(Rows of pointing data)

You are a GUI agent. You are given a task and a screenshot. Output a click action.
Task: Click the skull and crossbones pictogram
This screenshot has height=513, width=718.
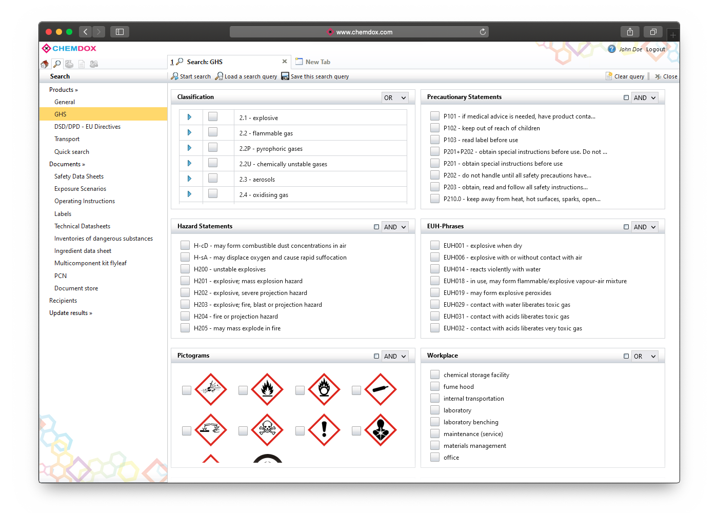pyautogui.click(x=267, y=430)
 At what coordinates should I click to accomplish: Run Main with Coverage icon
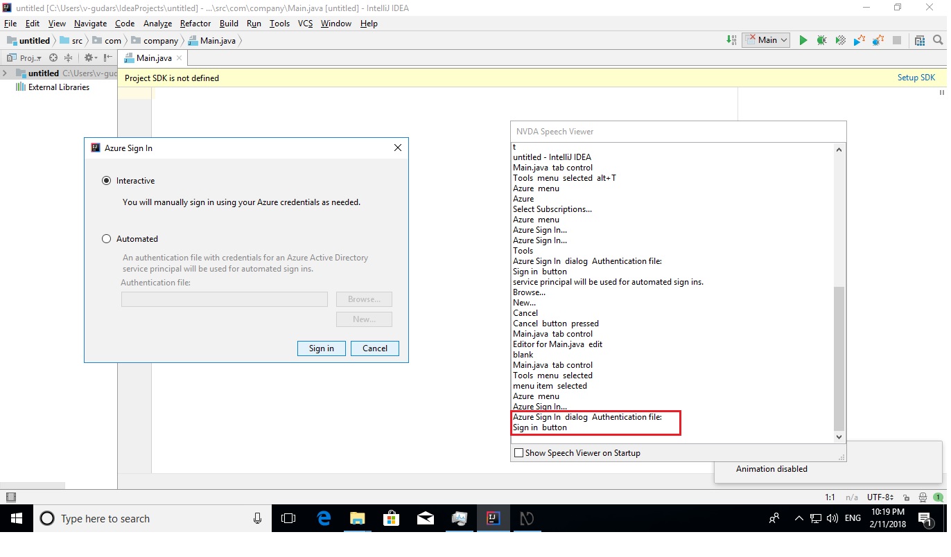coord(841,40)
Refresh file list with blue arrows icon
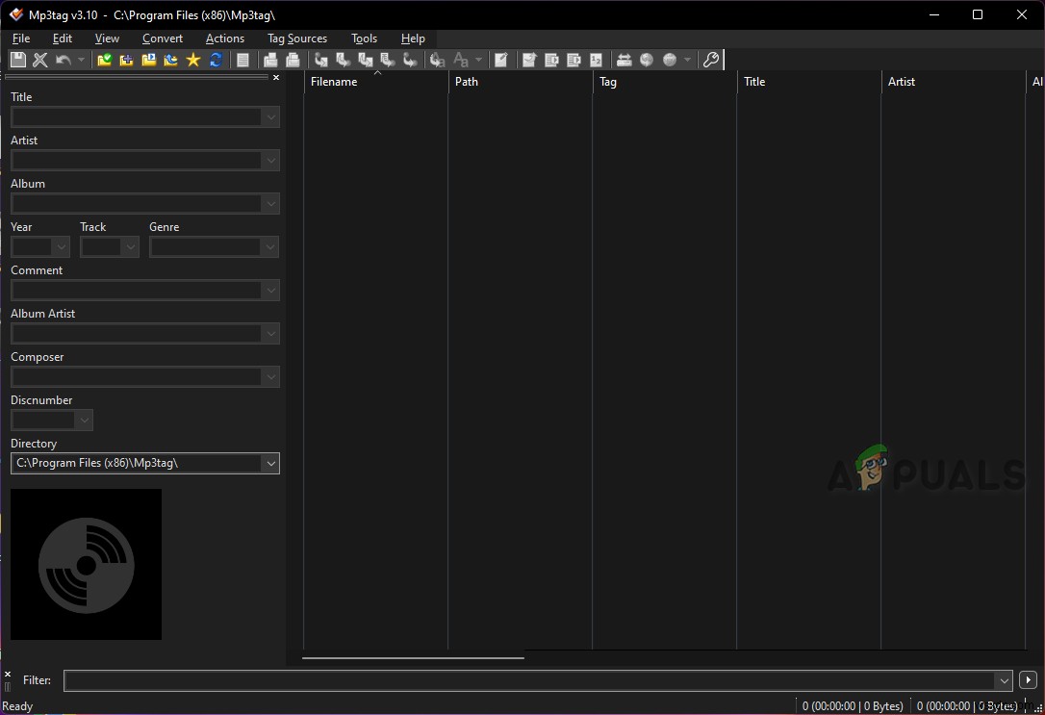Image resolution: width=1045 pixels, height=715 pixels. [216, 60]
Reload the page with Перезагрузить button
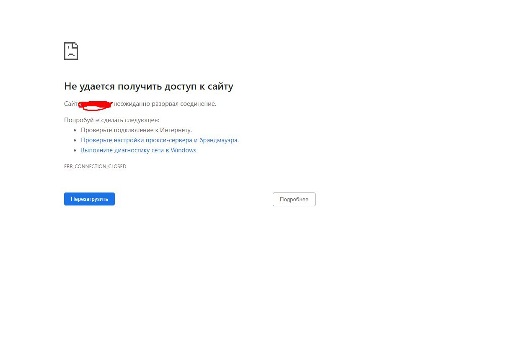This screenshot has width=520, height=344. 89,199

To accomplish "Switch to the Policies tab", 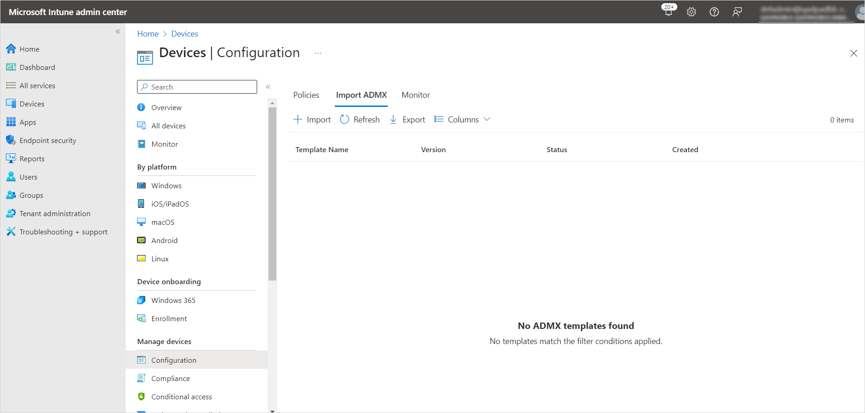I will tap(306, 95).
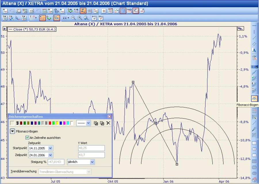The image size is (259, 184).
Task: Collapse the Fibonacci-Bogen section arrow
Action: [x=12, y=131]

Objective
Recast the items, from the first line up to and including the line with "This screenshot has width=520, height=344.", as a JSON list of strings, one string per line, with blank lines omitted. Leave the pictures out of the answer.

Exercise answer
[
  "You are a GUI agent. You are given a task and a screenshot. Output a click action.",
  "Task: Click the skull and crossbones pictogram",
  "This screenshot has height=513, width=718.",
  "pyautogui.click(x=267, y=430)",
  " At what coordinates should I click to accomplish: Run Main with Coverage icon",
  "coord(841,40)",
  "Refresh file list with blue arrows icon",
  "Image resolution: width=1045 pixels, height=715 pixels. [216, 60]",
  "Reload the page with Перезагрузить button",
  "This screenshot has width=520, height=344. 89,199"
]